When you move your pension to an AJ Bell Youinvest SIPP, we’ll reward you with between £100 and £2,000 cashback to say thank you.
The more you transfer, the more you’ll get.
T&Cs apply. Capital at risk. Check for benefit loss.
— AJ Bell Youinvest (@AJBellYouinvest) November 2, 2020
This advertisement appears to find money from nowhere, but that is not the case. The “cashback” from transferring into an AJ Bell SIPP is money that has been taken out of your pension pot and it is effectively a kind of pension liberation.
Incentivizing people to transact using cashback is nothing knew, Steve Webb christened the practice “sexy-cash” when Boots paid members of its pension schemes a cash incentive to give up valuable features of their defined benefit promise. Part of the problem that the then Pension Minister uncovered was that people were being incentivized from a pension pot that had been subsidized by the tax-payer to pay pensions – not give them up.
Now we have a reputable SIPP provider giving its policyholders the right to additional tax-free cash so long as they bring money to their AJ Bell SIPP. And just in time for Christmas too!
I can’t see how this is anything but “sexycash – the sequel” with the money available being a rebate of charges on the transfer from AJ Bell. Indeed, there is an alternative (but much less sexy offer on the table – being a rebate – into the SIPP – of costs incurred by the policyholder to rebate costs of transfer levied not by AJ Bell but the ceding provider.
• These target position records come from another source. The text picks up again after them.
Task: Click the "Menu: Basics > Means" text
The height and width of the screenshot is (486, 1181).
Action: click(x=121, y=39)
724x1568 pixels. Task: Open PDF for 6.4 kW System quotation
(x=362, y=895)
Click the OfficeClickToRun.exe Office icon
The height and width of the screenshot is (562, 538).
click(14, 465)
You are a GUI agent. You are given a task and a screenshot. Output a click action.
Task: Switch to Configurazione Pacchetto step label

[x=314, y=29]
It’s an either/or offer but I doubt that many people will go for an enhancement of £500 into their SIPP when their entire Christmas could be paid for by the pension (and the tax-payer).
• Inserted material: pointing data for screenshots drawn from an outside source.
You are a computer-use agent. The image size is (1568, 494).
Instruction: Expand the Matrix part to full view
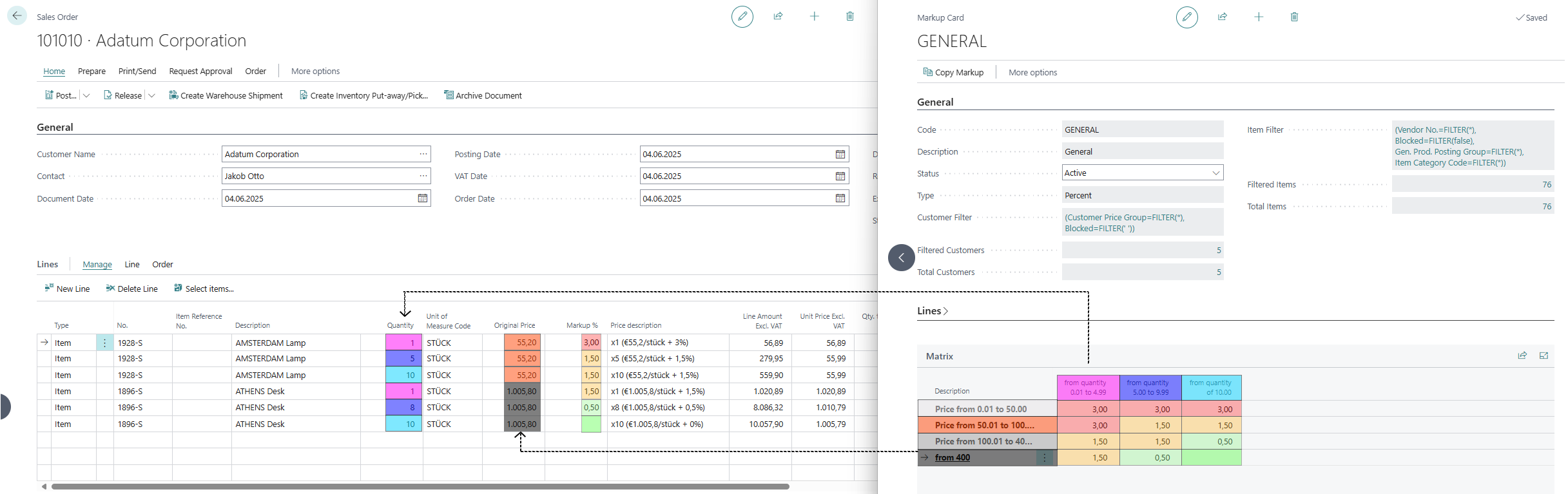tap(1544, 356)
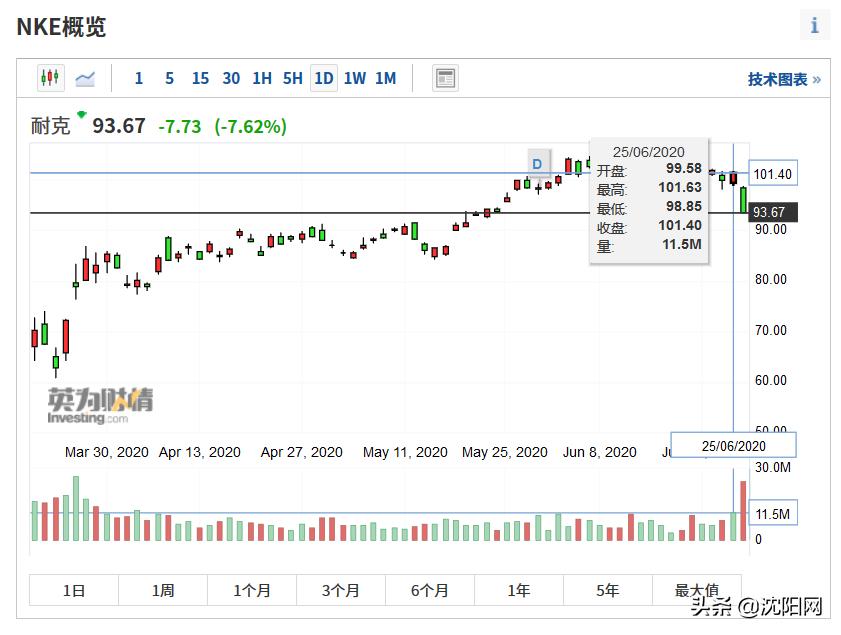
Task: Switch to the area line chart icon
Action: (85, 78)
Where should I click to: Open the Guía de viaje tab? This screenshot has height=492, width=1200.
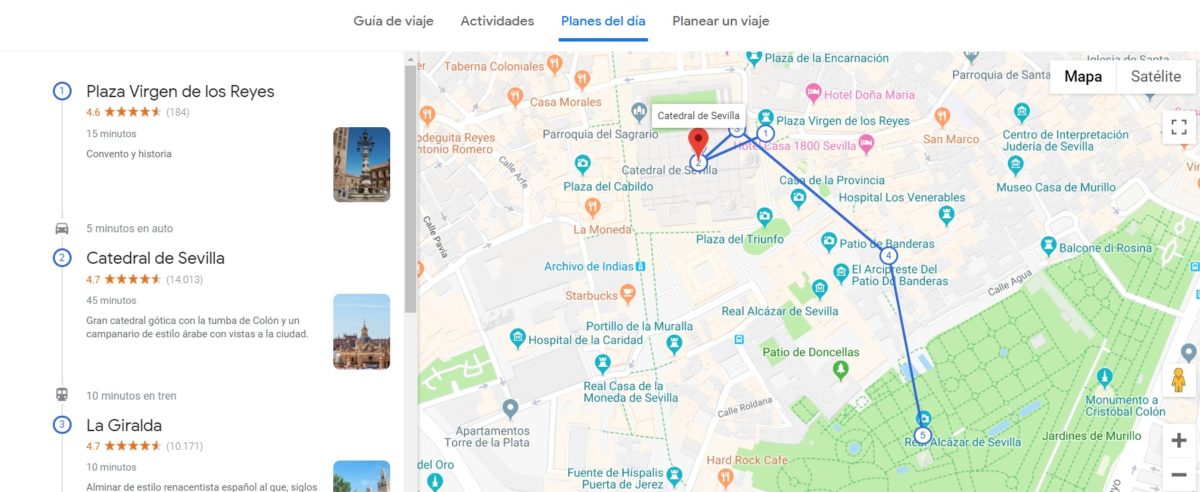point(393,21)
I am with “Lee”, though maybe not so anti-consolidation, just against the means to incentivise which puts short term “sexy-cash” before the longer term interests of providing a wage for life from the consolidation
I can’t believe that after all that’s happened a regulated SIPP company is still suggesting “consolidation” as a reason to move my pension. @henryhtapper @1966SJG
— Lee (@finspeak) November 29, 2020
In the non-advised world of exexution-only SIPPs it is all too easy to woo-investors away from low-cost and easily manageable workplace pensions into the highly sophisticated arrangements run by AJ Bell and others and if you were in your fourties and struggling to pay your bills, the simple route to pension liberation outlined in this advert might be precisely what was needed to meet a short-term cashflow need.
But there are people up and down Great Britain and all over the Continent currently paying punitive bills to HMRC for participating in illegal pension scams for precisely the same reason. The pension liberation schemes that came to market in the first decade of the 21st Century were appealing to the same instincts as the AJ Bell cashback offer.
I hope that someone at the FCA will have a quiet word in Andy Bell’s ear. While there is nothing illegal about cashback, it opens the door to abuse – with the scale of the cashback ramping up with the charges imposed on entry to the SIPP, while AJ Bell’s are reasonable, the next round of cashbacks might not be.
As with all the other sexy-cash schemes, it is far too easy to exploit a loophole , once the loophole has precedent. Let’s nip this potential abuse in the bud and stop the practice of cashback on pension transfers, before it takes off. We have been here before.
So where does the cashback come from? It seems like a novel form of enhancing tax-free cash to me!
— Henry Tapper (@henryhtapper) November 30, 2020
Some platforms (eg Fidelity’s) are now offering a cash account for customer deposits outside any tax wrapper, so fees may be paid from the cash account rather than deducted from the tax-advantaged fund. The argument is you have more gross capital with which to accumulate tax-advantaged returns, although for most of us it means you’re paying expenses out of taxed income.
Cash backs in retail space seem to involve a form of VAT arbitrage between manufacturers domiciled in one part of the EU and retailers in another. It will be interesting to see how these operate after Brexit.
Can anyone explain this in layman terms?
You transfer your £100,000 to them.
They take 1% commission perhaps. £1,000.
You have a pension pot of £99,000 to SIPP, and no doubt the SIPP provider has a load of juicy fees for using the SIPP actively (which I’d assume anyone buying a SIPP would want to do right now)
The provider has a commission and also takes fees when the SIPP is used and AMC etc.
They give up the commission, or a sum of money proportionate to the commission, to the punter as cash-back for transferring to them?
Cash-back incentives from pension providers rings alarm bells. There is only one source of money to pay for this and that is pension funds.
I’m surprised the pension regulations even make this a possibility.
I wonder if there are any 99% cash-back pension transfers available.
The ‘Sexy-Cash’ (pension transfer) was taken by many Tata Steel employees in the hope of a tax-free windfall and early retirement.
I’m now hearing conversations where workmates will have to keep working for longer or take a part time job etc which is certainly not the outcome they were expecting!
As the saying goes…..’If it sounds too good to be true, it probably is.’
The last thing we need now is companies who are incentivizing pension transfers!